Set problem: Rewrite the data below with every "How do I perform:" swapped for "How can I carry out:", keeping everything else the same.

'''

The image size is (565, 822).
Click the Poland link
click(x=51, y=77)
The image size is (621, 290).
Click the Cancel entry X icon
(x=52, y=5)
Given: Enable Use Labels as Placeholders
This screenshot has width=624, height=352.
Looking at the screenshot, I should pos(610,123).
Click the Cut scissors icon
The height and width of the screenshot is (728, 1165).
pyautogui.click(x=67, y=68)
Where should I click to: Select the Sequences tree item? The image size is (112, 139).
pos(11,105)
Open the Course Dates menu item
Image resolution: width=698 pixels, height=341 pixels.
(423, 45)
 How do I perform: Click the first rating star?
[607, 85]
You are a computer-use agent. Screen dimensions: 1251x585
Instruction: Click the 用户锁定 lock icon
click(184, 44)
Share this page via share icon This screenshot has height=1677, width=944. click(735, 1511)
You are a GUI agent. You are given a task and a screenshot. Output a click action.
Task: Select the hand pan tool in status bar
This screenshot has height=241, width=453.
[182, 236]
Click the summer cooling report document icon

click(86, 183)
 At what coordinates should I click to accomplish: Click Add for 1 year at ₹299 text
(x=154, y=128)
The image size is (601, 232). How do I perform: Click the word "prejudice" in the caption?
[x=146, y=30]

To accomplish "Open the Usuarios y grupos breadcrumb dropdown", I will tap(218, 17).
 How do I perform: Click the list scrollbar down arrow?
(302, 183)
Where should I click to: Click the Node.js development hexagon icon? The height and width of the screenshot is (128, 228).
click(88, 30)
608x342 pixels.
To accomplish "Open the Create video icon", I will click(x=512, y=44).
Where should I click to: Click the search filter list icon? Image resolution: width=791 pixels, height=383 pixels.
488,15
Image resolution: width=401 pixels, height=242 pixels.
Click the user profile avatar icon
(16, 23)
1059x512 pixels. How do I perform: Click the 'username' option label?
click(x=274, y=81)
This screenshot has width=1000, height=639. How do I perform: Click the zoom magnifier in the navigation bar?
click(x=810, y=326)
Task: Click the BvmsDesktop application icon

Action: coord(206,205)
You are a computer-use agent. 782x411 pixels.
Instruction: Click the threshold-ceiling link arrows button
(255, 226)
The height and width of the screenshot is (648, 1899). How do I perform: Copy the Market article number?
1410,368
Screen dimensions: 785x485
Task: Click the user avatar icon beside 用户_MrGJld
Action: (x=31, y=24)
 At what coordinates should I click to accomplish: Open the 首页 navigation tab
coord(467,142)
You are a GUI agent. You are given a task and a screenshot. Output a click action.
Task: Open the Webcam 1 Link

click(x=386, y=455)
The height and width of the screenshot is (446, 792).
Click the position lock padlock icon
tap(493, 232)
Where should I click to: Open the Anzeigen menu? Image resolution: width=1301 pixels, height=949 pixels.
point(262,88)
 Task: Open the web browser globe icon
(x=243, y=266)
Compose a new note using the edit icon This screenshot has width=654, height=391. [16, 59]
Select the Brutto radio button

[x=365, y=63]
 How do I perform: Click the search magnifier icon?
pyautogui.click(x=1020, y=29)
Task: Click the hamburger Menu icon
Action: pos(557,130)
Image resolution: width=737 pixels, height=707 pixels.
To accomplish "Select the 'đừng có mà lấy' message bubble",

'''

Solution to the problem:
The image size is (565, 822).
Click the Poland link
click(x=51, y=77)
The image size is (621, 290).
Click the Cancel entry X icon
(x=52, y=5)
Given: Enable Use Labels as Placeholders
This screenshot has width=624, height=352.
Looking at the screenshot, I should pos(610,123).
Click the Cut scissors icon
The height and width of the screenshot is (728, 1165).
pyautogui.click(x=67, y=68)
Where should I click to: Select the Sequences tree item? The image size is (112, 139).
pos(11,105)
Open the Course Dates menu item
Image resolution: width=698 pixels, height=341 pixels.
(423, 45)
 How can I carry out: Click the first rating star?
[607, 85]
You are a computer-use agent. Screen dimensions: 1251x585
Instruction: Click the 用户锁定 lock icon
click(184, 44)
Share this page via share icon This screenshot has height=1677, width=944. click(735, 1511)
You are a GUI agent. You are given a task and a screenshot. Output a click action.
Task: Select the hand pan tool in status bar
This screenshot has height=241, width=453.
[182, 236]
Click the summer cooling report document icon

click(86, 183)
 At what coordinates should I click to accomplish: Click Add for 1 year at ₹299 text
(x=154, y=128)
The image size is (601, 232). How can I carry out: Click the word "prejudice" in the caption?
[x=146, y=30]

To accomplish "Open the Usuarios y grupos breadcrumb dropdown", I will tap(218, 17).
 How can I carry out: Click the list scrollbar down arrow?
(302, 183)
Where should I click to: Click the Node.js development hexagon icon? The height and width of the screenshot is (128, 228).
click(88, 30)
608x342 pixels.
To accomplish "Open the Create video icon", I will click(x=512, y=44).
Where should I click to: Click the search filter list icon? Image resolution: width=791 pixels, height=383 pixels.
488,15
Image resolution: width=401 pixels, height=242 pixels.
Click the user profile avatar icon
(16, 23)
1059x512 pixels. How can I carry out: Click the 'username' option label?
click(x=274, y=81)
This screenshot has width=1000, height=639. How can I carry out: Click the zoom magnifier in the navigation bar?
click(x=810, y=326)
Task: Click the BvmsDesktop application icon

Action: coord(206,205)
You are a computer-use agent. 782x411 pixels.
Instruction: Click the threshold-ceiling link arrows button
(255, 226)
The height and width of the screenshot is (648, 1899). How can I carry out: Copy the Market article number?
1410,368
Screen dimensions: 785x485
Task: Click the user avatar icon beside 用户_MrGJld
Action: (x=31, y=24)
 At what coordinates should I click to accomplish: Open the 首页 navigation tab
coord(467,142)
You are a GUI agent. You are given a task and a screenshot. Output a click action.
Task: Open the Webcam 1 Link

click(x=386, y=455)
The height and width of the screenshot is (446, 792).
Click the position lock padlock icon
tap(493, 232)
Where should I click to: Open the Anzeigen menu? Image resolution: width=1301 pixels, height=949 pixels.
point(262,88)
 Task: Open the web browser globe icon
(x=243, y=266)
Compose a new note using the edit icon This screenshot has width=654, height=391. [16, 59]
Select the Brutto radio button

[x=365, y=63]
 How can I carry out: Click the search magnifier icon?
pyautogui.click(x=1020, y=29)
Task: Click the hamburger Menu icon
Action: pos(557,130)
Image resolution: width=737 pixels, height=707 pixels.
To accomplish "Select the 'đừng có mà lấy' message bubble",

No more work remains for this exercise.